**** INFORMATION PROVIDED ****

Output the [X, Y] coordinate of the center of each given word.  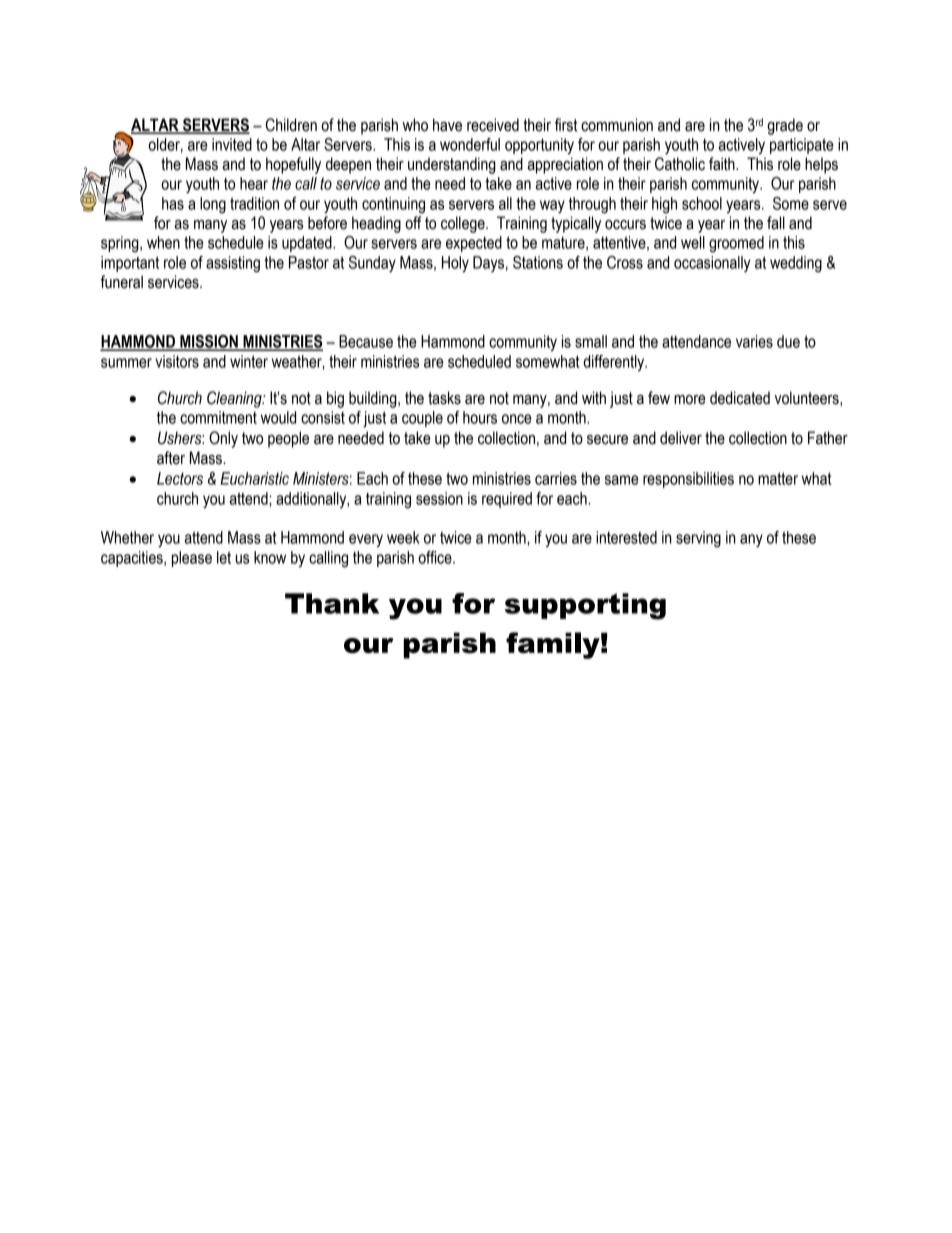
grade [785, 126]
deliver [681, 438]
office [436, 557]
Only [223, 439]
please [192, 559]
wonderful [470, 144]
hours [480, 417]
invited [232, 144]
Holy [455, 264]
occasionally [712, 264]
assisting [233, 264]
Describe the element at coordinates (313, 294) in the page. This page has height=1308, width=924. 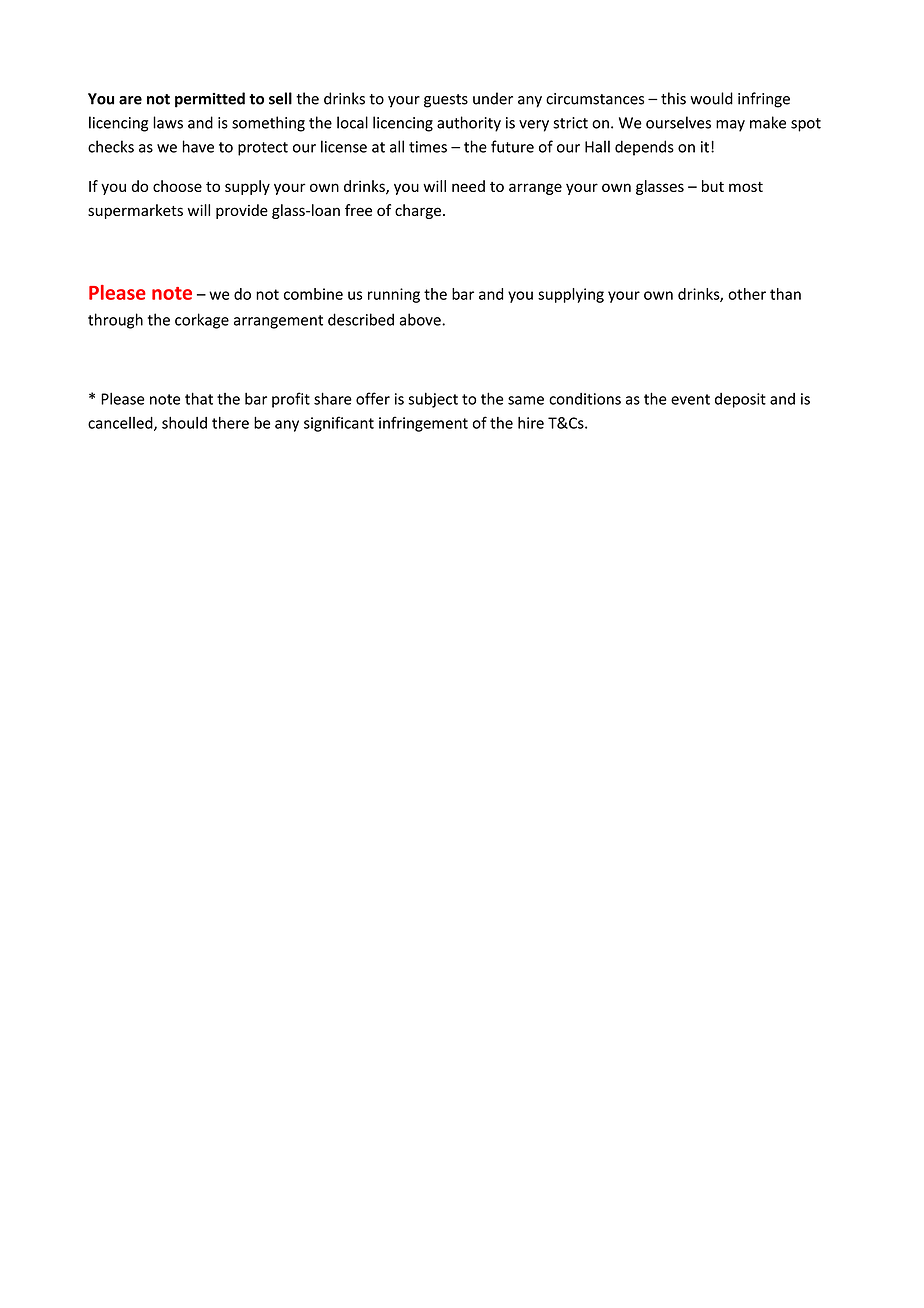
I see `combine` at that location.
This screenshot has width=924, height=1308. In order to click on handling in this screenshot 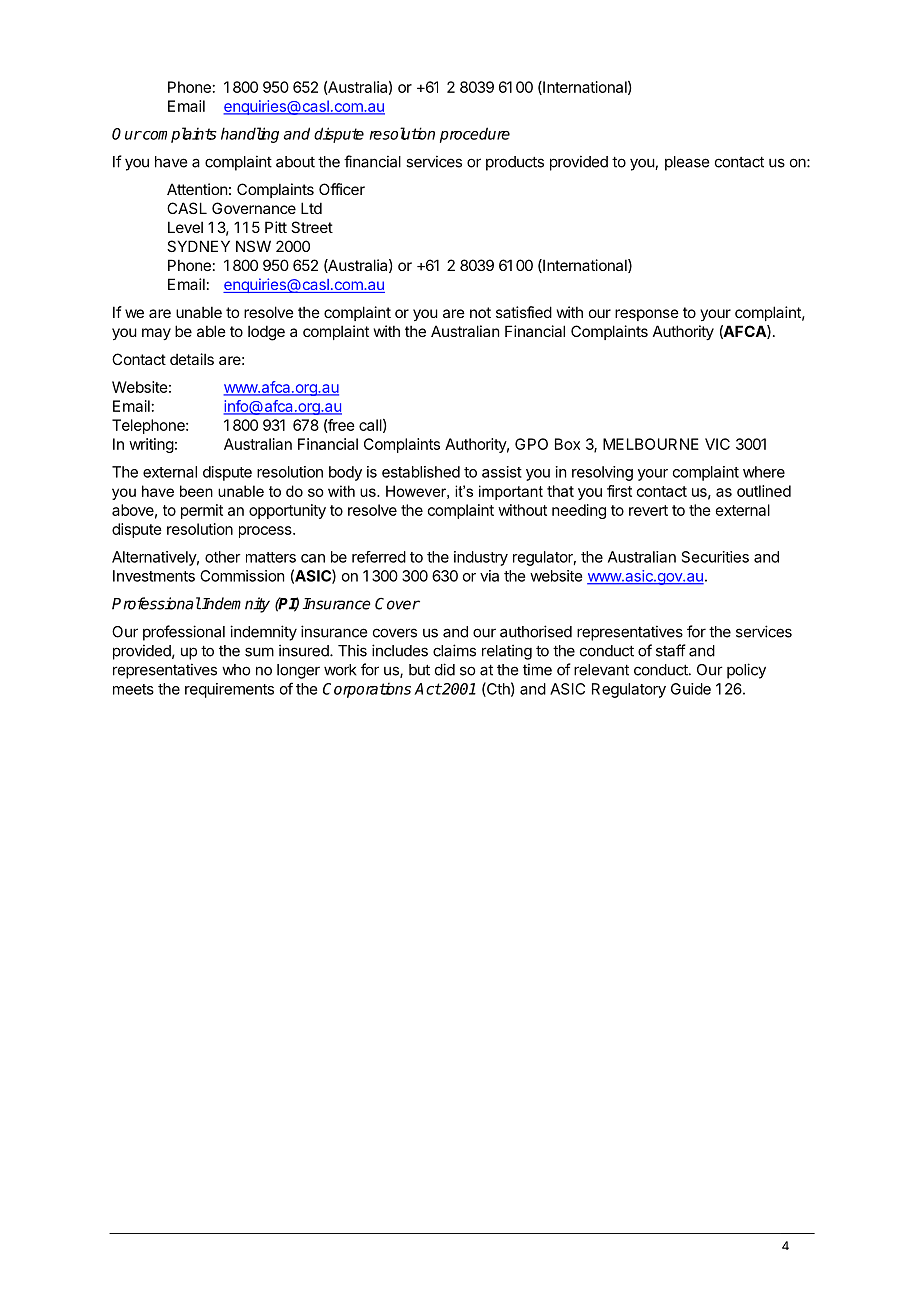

****

▶ **WRITTEN REQUEST**:
Please revise all of the lines above so that "screenshot" becomes "image" wherever it occurs, leaving everything else unchanged. Omit the pictures from your answer.

▶ **RESPONSE TO THIS EXERCISE**:
Output the [X, Y] coordinate of the center of each given word.  
grade [785, 126]
deliver [681, 438]
office [436, 557]
Only [223, 439]
please [192, 559]
wonderful [470, 144]
hours [480, 417]
invited [232, 144]
Holy [455, 264]
occasionally [712, 264]
assisting [233, 264]
Describe the element at coordinates (313, 294) in the page. This page has height=1308, width=924. 
I see `combine` at that location.
This image has width=924, height=1308. In order to click on handling in this image 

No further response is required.